Give every line below again, exactly.

Input material Block Start

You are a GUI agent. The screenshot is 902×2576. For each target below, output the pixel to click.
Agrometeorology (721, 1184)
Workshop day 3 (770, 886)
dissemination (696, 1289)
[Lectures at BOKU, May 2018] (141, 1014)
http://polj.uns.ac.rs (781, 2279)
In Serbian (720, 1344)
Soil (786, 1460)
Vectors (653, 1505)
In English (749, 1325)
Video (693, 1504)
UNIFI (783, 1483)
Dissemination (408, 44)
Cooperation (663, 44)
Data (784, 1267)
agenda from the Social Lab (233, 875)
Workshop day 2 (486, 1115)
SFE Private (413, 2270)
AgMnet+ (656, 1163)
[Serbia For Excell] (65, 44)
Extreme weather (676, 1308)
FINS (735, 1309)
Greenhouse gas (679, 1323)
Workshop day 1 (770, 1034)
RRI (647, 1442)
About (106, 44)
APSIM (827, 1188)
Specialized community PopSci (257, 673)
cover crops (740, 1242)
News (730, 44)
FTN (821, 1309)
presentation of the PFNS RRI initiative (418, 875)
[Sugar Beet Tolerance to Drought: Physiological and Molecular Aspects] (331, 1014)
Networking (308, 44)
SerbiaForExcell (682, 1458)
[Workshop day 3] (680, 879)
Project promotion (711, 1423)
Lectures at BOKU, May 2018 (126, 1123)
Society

Input material Block End

Task result:
You are a GUI agent. The screenshot is 902×2576. For each target below, output the pixel to click.
Agrometeorology (721, 1184)
Workshop day 3 (770, 886)
dissemination (696, 1289)
[Lectures at BOKU, May 2018] (141, 1014)
http://polj.uns.ac.rs (781, 2279)
In Serbian (720, 1344)
Soil (786, 1460)
Vectors (653, 1505)
In English (749, 1325)
Video (693, 1504)
UNIFI (783, 1483)
Dissemination (408, 44)
Cooperation (663, 44)
Data (784, 1267)
agenda from the Social Lab (233, 875)
Workshop day 2 (486, 1115)
SFE Private (413, 2270)
AgMnet+ (656, 1163)
[Serbia For Excell] (65, 44)
Extreme weather (676, 1308)
FINS (735, 1309)
Greenhouse gas (679, 1323)
Workshop day 1 (770, 1034)
RRI (647, 1442)
About (106, 44)
APSIM (827, 1188)
Specialized community PopSci (257, 673)
cover crops (740, 1242)
News (730, 44)
FTN (821, 1309)
presentation of the PFNS RRI initiative (418, 875)
[Sugar Beet Tolerance to Drought: Physiological and Molecular Aspects] (331, 1014)
Networking (308, 44)
SerbiaForExcell (682, 1458)
[Workshop day 3] (680, 879)
Project promotion (711, 1423)
Lectures at BOKU, May 2018 (126, 1123)
Society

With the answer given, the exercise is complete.